Some working bees had made their comb in the hollow trunk of an oak.
The drones said, “We made that comb. It belongs to us.”
“You did not make that comb,” replied the workers. “You know very well that you did not. We made it.”
The drones answered, “That comb belongs to us and we are going to have it.”
So the workers took the case to Judge Wasp that he might decide the matter.
The workers and the drones settled down before him. “You workers and drones,” said he, “are so much alike in shape and color that it is hard to tell which has been seen in the tree. But I think the matter can be justly decided. Each party may go to a hive in which there is no honey, and build up a new comb. The one that makes comb and honey like that found in the tree is the owner of the tree comb.”
“All right,” said the workers, “we will do it;” but the drones said, “We will have nothing to do with such a plan.”

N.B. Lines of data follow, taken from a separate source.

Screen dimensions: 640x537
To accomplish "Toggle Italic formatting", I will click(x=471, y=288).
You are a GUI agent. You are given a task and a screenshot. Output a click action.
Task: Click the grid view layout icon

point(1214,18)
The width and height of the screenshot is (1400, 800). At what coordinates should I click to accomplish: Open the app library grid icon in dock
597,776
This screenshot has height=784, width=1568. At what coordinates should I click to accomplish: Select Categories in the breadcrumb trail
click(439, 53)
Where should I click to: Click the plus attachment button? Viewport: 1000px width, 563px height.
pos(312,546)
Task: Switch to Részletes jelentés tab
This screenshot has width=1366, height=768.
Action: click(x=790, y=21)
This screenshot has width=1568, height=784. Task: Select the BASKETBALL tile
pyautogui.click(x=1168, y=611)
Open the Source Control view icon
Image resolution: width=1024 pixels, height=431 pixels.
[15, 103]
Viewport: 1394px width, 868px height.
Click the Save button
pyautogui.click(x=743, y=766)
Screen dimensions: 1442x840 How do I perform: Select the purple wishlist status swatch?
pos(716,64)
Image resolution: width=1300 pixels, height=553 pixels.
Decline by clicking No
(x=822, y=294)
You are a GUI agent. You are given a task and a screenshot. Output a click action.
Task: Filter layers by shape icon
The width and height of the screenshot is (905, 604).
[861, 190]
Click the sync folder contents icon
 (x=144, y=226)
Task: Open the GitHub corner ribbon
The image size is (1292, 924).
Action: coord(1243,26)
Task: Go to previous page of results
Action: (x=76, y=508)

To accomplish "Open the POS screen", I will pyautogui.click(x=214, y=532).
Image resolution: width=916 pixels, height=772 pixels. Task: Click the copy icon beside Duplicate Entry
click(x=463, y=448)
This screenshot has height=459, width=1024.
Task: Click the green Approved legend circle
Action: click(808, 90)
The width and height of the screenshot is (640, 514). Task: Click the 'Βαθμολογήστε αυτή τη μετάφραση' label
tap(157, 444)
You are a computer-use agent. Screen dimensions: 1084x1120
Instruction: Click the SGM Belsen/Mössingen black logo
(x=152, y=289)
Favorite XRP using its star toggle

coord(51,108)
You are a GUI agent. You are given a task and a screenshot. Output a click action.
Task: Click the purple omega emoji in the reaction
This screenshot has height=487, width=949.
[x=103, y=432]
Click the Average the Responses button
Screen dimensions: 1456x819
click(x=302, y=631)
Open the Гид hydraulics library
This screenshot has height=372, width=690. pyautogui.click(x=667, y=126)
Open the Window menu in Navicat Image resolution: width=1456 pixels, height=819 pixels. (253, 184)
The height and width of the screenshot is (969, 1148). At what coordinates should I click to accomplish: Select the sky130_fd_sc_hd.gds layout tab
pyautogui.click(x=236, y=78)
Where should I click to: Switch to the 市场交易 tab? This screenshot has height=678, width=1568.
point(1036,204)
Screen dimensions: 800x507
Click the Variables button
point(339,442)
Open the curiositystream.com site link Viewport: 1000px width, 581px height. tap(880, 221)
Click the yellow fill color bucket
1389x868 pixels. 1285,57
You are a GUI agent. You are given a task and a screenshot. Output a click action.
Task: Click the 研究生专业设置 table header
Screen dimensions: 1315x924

So Judge Wasp said, “It is plain to see which of you made the comb. It belongs to the workers.”
The drones buzzed away very angry, but they were not able to harm the workers or the judge, and the workers went back to their tree.
One day a poor woodman lost his ax. He hunted all day, but he could not find it. He was very sad, for how could he make a living for his family without an ax? Besides he had no money with which to buy a new one. As night came on, he sank down by the roadside and buried his face in his hands.
He heard a noise in the bushes and raised his head. A stranger was standing by him. “What is the matter?” asked the stranger. The woodman told him of his trouble.